RECORDS SUPPLIED >>
· · · · ·
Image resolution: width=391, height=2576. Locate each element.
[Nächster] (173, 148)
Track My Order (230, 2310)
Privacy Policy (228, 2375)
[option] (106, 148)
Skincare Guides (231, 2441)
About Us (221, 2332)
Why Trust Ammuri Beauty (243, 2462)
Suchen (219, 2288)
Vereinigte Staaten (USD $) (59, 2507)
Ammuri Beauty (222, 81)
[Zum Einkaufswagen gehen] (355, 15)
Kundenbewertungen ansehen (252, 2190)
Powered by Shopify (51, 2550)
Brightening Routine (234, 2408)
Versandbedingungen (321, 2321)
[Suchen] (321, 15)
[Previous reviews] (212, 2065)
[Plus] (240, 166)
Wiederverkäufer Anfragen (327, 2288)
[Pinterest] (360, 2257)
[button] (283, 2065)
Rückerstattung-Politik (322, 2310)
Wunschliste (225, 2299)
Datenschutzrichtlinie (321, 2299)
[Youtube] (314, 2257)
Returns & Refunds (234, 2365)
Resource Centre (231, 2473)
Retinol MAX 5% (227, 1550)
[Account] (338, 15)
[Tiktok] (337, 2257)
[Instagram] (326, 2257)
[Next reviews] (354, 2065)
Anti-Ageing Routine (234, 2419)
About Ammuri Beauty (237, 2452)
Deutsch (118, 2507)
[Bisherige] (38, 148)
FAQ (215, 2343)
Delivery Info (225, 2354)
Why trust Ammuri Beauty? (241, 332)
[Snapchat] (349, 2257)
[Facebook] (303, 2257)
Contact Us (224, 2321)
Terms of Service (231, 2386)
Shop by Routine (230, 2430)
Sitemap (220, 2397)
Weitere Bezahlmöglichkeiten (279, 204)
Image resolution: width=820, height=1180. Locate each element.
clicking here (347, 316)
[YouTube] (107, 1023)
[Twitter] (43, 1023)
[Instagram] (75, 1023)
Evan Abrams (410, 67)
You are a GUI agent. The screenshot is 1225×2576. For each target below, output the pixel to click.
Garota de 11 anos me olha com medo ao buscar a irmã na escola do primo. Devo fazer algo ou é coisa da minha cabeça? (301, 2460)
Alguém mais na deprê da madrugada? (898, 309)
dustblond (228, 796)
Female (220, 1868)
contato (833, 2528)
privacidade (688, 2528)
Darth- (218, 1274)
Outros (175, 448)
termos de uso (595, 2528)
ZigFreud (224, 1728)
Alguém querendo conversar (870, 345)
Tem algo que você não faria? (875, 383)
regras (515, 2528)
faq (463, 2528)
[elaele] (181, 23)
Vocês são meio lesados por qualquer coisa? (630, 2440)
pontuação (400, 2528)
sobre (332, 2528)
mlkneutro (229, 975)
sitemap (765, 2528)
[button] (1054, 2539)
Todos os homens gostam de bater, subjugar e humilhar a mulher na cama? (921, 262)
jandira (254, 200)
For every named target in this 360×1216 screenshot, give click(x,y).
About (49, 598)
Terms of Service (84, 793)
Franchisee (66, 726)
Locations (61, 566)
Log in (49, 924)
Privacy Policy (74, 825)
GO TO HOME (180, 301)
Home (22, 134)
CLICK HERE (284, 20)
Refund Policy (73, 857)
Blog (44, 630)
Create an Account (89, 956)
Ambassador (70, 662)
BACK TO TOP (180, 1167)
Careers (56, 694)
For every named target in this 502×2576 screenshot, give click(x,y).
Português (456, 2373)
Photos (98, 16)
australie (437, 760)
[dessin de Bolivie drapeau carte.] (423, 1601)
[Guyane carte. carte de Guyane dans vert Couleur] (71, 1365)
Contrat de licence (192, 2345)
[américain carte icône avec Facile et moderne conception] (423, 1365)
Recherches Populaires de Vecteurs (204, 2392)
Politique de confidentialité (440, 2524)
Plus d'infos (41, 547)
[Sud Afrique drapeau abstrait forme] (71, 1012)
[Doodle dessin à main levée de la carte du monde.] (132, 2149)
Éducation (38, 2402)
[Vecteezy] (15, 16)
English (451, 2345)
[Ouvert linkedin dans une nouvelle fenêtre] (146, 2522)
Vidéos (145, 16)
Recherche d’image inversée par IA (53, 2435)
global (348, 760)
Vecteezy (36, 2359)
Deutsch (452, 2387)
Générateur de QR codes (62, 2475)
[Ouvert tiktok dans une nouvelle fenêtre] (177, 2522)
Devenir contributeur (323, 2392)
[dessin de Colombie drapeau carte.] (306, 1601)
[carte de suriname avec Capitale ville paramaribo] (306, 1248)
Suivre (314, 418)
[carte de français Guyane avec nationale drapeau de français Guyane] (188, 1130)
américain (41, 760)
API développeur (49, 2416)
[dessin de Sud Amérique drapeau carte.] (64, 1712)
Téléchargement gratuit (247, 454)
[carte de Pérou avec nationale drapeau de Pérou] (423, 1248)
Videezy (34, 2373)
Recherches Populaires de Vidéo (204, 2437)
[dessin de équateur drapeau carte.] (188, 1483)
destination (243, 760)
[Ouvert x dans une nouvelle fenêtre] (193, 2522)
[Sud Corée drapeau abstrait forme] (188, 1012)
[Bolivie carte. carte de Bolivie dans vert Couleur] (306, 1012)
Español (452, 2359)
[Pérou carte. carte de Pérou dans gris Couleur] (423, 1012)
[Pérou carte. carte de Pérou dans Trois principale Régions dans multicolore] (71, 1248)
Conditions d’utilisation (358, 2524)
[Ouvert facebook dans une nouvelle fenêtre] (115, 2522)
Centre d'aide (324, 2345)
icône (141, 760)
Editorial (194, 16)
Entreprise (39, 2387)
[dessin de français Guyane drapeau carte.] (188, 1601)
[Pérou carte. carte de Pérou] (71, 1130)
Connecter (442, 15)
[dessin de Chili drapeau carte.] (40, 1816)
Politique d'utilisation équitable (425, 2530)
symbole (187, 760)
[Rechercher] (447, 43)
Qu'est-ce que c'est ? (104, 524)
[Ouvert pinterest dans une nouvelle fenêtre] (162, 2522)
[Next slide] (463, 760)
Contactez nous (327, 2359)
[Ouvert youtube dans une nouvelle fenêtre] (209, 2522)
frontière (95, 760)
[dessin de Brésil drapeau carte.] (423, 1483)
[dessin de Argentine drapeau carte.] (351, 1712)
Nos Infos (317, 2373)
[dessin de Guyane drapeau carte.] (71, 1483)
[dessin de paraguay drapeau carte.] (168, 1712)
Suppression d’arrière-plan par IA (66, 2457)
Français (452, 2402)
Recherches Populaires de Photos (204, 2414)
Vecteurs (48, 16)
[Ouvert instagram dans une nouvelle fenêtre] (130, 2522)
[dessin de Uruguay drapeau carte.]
· · · · ·
REQUIRED WORK >> An exact copy of every line above is what this asks for.

PROBLEM SOLUTION >>
Image resolution: width=391, height=2576. Locate each element.
[Nächster] (173, 148)
Track My Order (230, 2310)
Privacy Policy (228, 2375)
[option] (106, 148)
Skincare Guides (231, 2441)
About Us (221, 2332)
Why Trust Ammuri Beauty (243, 2462)
Suchen (219, 2288)
Vereinigte Staaten (USD $) (59, 2507)
Ammuri Beauty (222, 81)
[Zum Einkaufswagen gehen] (355, 15)
Kundenbewertungen ansehen (252, 2190)
Powered by Shopify (51, 2550)
Brightening Routine (234, 2408)
Versandbedingungen (321, 2321)
[Suchen] (321, 15)
[Previous reviews] (212, 2065)
[Plus] (240, 166)
Wiederverkäufer Anfragen (327, 2288)
[Pinterest] (360, 2257)
[button] (283, 2065)
Rückerstattung-Politik (322, 2310)
Wunschliste (225, 2299)
Datenschutzrichtlinie (321, 2299)
[Youtube] (314, 2257)
Returns & Refunds (234, 2365)
Resource Centre (231, 2473)
Retinol MAX 5% (227, 1550)
[Account] (338, 15)
[Tiktok] (337, 2257)
[Instagram] (326, 2257)
[Next reviews] (354, 2065)
Anti-Ageing Routine (234, 2419)
About Ammuri Beauty (237, 2452)
Deutsch (118, 2507)
[Bisherige] (38, 148)
FAQ (215, 2343)
Delivery Info (225, 2354)
Why trust Ammuri Beauty? (241, 332)
[Snapchat] (349, 2257)
[Facebook] (303, 2257)
Contact Us (224, 2321)
Terms of Service (231, 2386)
Shop by Routine (230, 2430)
Sitemap (220, 2397)
Weitere Bezahlmöglichkeiten (279, 204)
Image resolution: width=820, height=1180. Locate each element.
clicking here (347, 316)
[YouTube] (107, 1023)
[Twitter] (43, 1023)
[Instagram] (75, 1023)
Evan Abrams (410, 67)
You are a GUI agent. The screenshot is 1225×2576. For each target below, output the pixel to click.
Garota de 11 anos me olha com medo ao buscar a irmã na escola do primo. Devo fazer algo ou é coisa da minha cabeça? (301, 2460)
Alguém mais na deprê da madrugada? (898, 309)
dustblond (228, 796)
Female (220, 1868)
contato (833, 2528)
privacidade (688, 2528)
Darth- (218, 1274)
Outros (175, 448)
termos de uso (595, 2528)
ZigFreud (224, 1728)
Alguém querendo conversar (870, 345)
Tem algo que você não faria? (875, 383)
regras (515, 2528)
faq (463, 2528)
[elaele] (181, 23)
Vocês são meio lesados por qualquer coisa? (630, 2440)
pontuação (400, 2528)
sobre (332, 2528)
mlkneutro (229, 975)
sitemap (765, 2528)
[button] (1054, 2539)
Todos os homens gostam de bater, subjugar e humilhar a mulher na cama? (921, 262)
jandira (254, 200)
For every named target in this 360×1216 screenshot, give click(x,y).
About (49, 598)
Terms of Service (84, 793)
Franchisee (66, 726)
Locations (61, 566)
Log in (49, 924)
Privacy Policy (74, 825)
GO TO HOME (180, 301)
Home (22, 134)
CLICK HERE (284, 20)
Refund Policy (73, 857)
Blog (44, 630)
Create an Account (89, 956)
Ambassador (70, 662)
BACK TO TOP (180, 1167)
Careers (56, 694)
For every named target in this 502×2576 screenshot, give click(x,y).
Português (456, 2373)
Photos (98, 16)
australie (437, 760)
[dessin de Bolivie drapeau carte.] (423, 1601)
[Guyane carte. carte de Guyane dans vert Couleur] (71, 1365)
Contrat de licence (192, 2345)
[américain carte icône avec Facile et moderne conception] (423, 1365)
Recherches Populaires de Vecteurs (204, 2392)
Politique de confidentialité (440, 2524)
Plus d'infos (41, 547)
[Sud Afrique drapeau abstrait forme] (71, 1012)
[Doodle dessin à main levée de la carte du monde.] (132, 2149)
Éducation (38, 2402)
[Vecteezy] (15, 16)
English (451, 2345)
[Ouvert linkedin dans une nouvelle fenêtre] (146, 2522)
Vidéos (145, 16)
Recherche d’image inversée par IA (53, 2435)
global (348, 760)
Vecteezy (36, 2359)
Deutsch (452, 2387)
Générateur de QR codes (62, 2475)
[Ouvert tiktok dans une nouvelle fenêtre] (177, 2522)
Devenir contributeur (323, 2392)
[dessin de Colombie drapeau carte.] (306, 1601)
[carte de suriname avec Capitale ville paramaribo] (306, 1248)
Suivre (314, 418)
[carte de français Guyane avec nationale drapeau de français Guyane] (188, 1130)
américain (41, 760)
API développeur (49, 2416)
[dessin de Sud Amérique drapeau carte.] (64, 1712)
Téléchargement gratuit (247, 454)
[carte de Pérou avec nationale drapeau de Pérou] (423, 1248)
Videezy (34, 2373)
Recherches Populaires de Vidéo (204, 2437)
[dessin de équateur drapeau carte.] (188, 1483)
destination (243, 760)
[Ouvert x dans une nouvelle fenêtre] (193, 2522)
[Sud Corée drapeau abstrait forme] (188, 1012)
[Bolivie carte. carte de Bolivie dans vert Couleur] (306, 1012)
Español (452, 2359)
[Pérou carte. carte de Pérou dans gris Couleur] (423, 1012)
[Pérou carte. carte de Pérou dans Trois principale Régions dans multicolore] (71, 1248)
Conditions d’utilisation (358, 2524)
[Ouvert facebook dans une nouvelle fenêtre] (115, 2522)
Centre d'aide (324, 2345)
icône (141, 760)
Editorial (194, 16)
Entreprise (39, 2387)
[dessin de français Guyane drapeau carte.] (188, 1601)
[Pérou carte. carte de Pérou] (71, 1130)
Connecter (442, 15)
[dessin de Chili drapeau carte.] (40, 1816)
Politique d'utilisation équitable (425, 2530)
symbole (187, 760)
[Rechercher] (447, 43)
Qu'est-ce que c'est ? (104, 524)
[Ouvert pinterest dans une nouvelle fenêtre] (162, 2522)
[Next slide] (463, 760)
Contactez nous (327, 2359)
[Ouvert youtube dans une nouvelle fenêtre] (209, 2522)
frontière (95, 760)
[dessin de Brésil drapeau carte.] (423, 1483)
[dessin de Argentine drapeau carte.] (351, 1712)
Nos Infos (317, 2373)
[dessin de Guyane drapeau carte.] (71, 1483)
[dessin de paraguay drapeau carte.] (168, 1712)
Suppression d’arrière-plan par IA (66, 2457)
Français (452, 2402)
Recherches Populaires de Photos (204, 2414)
Vecteurs (48, 16)
[Ouvert instagram dans une nouvelle fenêtre] (130, 2522)
[dessin de Uruguay drapeau carte.]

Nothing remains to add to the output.